Requirement 1
List the names of the available filters in the bike share project description.
Requirement 2
Write the next part of the bike share project description, picking up right after its final sentence.

This project is part of the Udacity data analysis nanodegree.
In this project, I am exploring data related to bike share systems for three major cities in the United States; Chicago, New York City, and Washington. After taking input from the user, this script answers interesting questions about the data by computing descriptive statistics using pandas library.
Language: Python 3.7 or above
Supported OS: Linux
Use one of the following commands in terminal after navigating to the project's directory to install the project requirements.
conda env create -f environment.yml
or
pip install -r requirements.txt
Run the commands below from terminal after navigating to the project directory.
conda activate bikeshare
python bikeshare.py
The script uses bullet library to take input from the user. The user must choose one of the three aforementioned cities. Afterwards, the user is asked to choose the filters based on which the statistics are computed.
Available filters:
- Month: filter by a specific month only
- Day: filter by a specific day of the week only
- Both: filter by a specific month and day of the week
- None: no filters
The user is then prompted to choose the month, day or both based on the filter choice.

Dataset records

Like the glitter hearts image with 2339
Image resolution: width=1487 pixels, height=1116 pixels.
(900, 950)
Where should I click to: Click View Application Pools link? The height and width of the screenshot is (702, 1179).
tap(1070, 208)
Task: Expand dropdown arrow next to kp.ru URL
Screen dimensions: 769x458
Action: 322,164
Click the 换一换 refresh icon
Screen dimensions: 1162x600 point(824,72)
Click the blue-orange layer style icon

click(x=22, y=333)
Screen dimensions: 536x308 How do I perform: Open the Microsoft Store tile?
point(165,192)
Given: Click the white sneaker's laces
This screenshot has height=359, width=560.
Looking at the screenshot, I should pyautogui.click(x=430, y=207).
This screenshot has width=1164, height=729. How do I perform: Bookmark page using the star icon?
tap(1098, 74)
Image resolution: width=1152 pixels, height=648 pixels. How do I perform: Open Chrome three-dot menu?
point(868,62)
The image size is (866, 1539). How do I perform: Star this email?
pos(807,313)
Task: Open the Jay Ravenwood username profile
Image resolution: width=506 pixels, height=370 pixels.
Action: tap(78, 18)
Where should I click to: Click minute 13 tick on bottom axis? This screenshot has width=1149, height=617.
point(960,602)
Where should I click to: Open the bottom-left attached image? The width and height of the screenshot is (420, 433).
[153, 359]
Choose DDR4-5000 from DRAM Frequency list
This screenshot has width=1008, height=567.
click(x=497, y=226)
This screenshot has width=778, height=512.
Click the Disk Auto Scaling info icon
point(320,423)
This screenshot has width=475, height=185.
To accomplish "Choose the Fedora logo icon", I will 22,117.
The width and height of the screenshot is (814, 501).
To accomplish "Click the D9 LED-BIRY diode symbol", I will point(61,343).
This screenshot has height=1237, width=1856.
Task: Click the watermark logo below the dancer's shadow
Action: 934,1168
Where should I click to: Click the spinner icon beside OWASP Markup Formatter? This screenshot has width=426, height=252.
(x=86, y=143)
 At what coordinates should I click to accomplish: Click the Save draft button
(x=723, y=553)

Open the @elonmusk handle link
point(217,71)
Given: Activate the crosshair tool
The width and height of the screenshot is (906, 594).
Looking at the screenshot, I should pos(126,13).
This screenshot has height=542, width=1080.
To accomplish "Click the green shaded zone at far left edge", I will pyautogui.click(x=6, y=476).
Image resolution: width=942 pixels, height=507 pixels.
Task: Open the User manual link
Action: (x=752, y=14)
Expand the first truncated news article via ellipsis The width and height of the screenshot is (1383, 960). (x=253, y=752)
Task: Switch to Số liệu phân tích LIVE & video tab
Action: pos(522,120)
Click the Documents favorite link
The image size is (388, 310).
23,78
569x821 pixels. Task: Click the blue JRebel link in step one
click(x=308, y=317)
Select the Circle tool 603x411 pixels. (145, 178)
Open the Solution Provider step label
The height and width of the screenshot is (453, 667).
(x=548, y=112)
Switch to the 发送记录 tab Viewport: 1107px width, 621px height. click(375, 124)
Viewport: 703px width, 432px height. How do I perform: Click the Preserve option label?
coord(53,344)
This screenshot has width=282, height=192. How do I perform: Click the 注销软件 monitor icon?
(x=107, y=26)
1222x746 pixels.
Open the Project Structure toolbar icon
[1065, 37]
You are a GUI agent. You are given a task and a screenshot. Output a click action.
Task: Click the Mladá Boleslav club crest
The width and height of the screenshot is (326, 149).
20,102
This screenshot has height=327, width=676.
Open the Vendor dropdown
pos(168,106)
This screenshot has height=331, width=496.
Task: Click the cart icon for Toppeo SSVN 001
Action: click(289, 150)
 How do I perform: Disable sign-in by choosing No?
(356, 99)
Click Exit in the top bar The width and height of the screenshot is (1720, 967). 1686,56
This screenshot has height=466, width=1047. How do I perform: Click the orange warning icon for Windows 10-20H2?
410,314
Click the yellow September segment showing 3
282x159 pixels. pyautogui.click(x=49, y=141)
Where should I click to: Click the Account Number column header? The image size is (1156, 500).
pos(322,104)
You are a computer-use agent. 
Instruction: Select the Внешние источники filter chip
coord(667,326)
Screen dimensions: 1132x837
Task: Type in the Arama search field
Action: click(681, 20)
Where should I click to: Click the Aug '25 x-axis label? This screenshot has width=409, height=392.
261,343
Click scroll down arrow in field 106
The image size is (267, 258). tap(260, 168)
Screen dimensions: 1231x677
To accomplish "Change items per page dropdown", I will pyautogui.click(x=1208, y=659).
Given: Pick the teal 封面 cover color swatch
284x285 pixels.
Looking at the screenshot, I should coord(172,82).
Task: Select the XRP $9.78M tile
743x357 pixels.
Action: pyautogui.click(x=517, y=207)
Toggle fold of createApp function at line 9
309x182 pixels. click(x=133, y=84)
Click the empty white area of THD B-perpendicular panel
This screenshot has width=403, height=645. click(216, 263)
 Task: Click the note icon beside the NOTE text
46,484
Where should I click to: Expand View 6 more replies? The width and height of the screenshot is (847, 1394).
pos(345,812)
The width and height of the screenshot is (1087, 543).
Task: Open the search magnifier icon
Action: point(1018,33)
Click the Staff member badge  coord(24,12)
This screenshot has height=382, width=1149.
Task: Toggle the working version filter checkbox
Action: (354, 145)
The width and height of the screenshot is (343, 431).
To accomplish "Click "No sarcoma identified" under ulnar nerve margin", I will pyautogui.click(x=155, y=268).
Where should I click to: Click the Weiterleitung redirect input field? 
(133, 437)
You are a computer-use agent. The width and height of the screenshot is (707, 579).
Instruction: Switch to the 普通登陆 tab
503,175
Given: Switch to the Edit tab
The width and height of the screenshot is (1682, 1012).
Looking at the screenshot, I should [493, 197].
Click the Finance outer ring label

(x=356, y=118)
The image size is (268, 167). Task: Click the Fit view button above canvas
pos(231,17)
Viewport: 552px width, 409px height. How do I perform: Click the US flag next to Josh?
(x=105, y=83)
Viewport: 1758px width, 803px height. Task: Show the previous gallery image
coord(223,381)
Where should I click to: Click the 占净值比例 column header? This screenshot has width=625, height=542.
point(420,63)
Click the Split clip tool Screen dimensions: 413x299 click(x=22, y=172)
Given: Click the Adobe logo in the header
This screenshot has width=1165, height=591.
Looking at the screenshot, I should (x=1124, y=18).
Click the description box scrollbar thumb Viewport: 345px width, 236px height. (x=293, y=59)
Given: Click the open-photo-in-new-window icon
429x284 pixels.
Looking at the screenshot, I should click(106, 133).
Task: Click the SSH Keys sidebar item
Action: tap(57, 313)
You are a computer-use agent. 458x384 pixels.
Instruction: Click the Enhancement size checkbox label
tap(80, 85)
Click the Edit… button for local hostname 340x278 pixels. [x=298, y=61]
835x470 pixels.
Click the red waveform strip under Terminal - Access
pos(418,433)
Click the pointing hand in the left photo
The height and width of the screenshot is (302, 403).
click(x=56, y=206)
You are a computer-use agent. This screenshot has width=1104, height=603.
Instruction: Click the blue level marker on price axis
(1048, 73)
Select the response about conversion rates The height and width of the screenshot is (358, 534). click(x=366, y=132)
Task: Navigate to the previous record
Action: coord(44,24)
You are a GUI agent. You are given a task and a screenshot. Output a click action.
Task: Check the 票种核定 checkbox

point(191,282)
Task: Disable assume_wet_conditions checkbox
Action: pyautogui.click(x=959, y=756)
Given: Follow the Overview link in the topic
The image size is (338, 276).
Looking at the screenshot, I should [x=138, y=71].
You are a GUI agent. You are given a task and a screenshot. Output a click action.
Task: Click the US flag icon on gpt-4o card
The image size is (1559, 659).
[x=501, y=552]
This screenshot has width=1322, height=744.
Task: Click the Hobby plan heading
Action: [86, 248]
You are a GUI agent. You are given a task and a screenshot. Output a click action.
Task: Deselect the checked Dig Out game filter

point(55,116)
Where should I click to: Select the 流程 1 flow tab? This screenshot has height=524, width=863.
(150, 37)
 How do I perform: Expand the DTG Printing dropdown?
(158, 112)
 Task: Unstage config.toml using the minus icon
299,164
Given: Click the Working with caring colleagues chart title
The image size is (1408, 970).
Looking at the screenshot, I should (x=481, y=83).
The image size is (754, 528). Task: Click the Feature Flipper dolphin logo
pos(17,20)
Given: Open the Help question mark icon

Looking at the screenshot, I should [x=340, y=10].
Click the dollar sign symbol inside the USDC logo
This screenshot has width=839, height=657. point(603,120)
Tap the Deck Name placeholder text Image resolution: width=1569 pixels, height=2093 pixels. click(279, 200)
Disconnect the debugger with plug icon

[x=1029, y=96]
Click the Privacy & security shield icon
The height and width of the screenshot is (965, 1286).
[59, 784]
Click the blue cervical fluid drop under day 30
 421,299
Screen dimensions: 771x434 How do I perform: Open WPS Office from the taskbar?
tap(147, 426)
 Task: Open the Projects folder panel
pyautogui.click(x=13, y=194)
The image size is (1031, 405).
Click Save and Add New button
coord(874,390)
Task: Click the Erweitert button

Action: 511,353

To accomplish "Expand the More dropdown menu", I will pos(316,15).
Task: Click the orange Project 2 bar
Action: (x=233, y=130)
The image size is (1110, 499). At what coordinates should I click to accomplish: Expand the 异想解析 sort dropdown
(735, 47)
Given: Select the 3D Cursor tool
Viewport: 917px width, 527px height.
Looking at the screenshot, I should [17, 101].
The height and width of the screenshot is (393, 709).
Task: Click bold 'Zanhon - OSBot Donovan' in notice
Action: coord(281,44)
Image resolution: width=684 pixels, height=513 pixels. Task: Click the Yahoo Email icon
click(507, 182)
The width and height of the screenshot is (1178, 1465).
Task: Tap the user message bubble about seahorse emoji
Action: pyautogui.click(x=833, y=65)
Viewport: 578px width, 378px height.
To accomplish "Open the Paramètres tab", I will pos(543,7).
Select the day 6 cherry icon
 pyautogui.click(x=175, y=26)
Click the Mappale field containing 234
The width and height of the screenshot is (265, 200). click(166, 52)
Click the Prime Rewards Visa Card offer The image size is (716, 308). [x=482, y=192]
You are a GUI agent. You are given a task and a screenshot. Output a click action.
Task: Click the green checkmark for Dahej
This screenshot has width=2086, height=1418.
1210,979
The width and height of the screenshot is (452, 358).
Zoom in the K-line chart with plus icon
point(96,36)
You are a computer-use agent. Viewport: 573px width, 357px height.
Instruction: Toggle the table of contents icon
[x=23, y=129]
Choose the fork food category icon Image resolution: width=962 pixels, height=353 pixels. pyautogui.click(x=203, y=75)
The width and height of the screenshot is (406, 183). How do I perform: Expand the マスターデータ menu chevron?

Expected answer 1
Month, Day, Both, None

Expected answer 2
Station statistics:
- Most used start station
- Most used end station
- Most used combination of start and end stations
Trip duration statistics:
- Total trip duration
- Average trip duration
User statistics:
- Subscribers vs. customers distribution
- Gender distribution
- Earliest year of birth, most recent year of birth and most common year of birth
The user is prompted if he/she wishes to view individual raw trip data. If the user inputs "yes", the data of 5 trips will be presented in raw format.
The same prompt is repeated until the user inputs "no". The user is finally prompted if he/she wishes to restart the exploration.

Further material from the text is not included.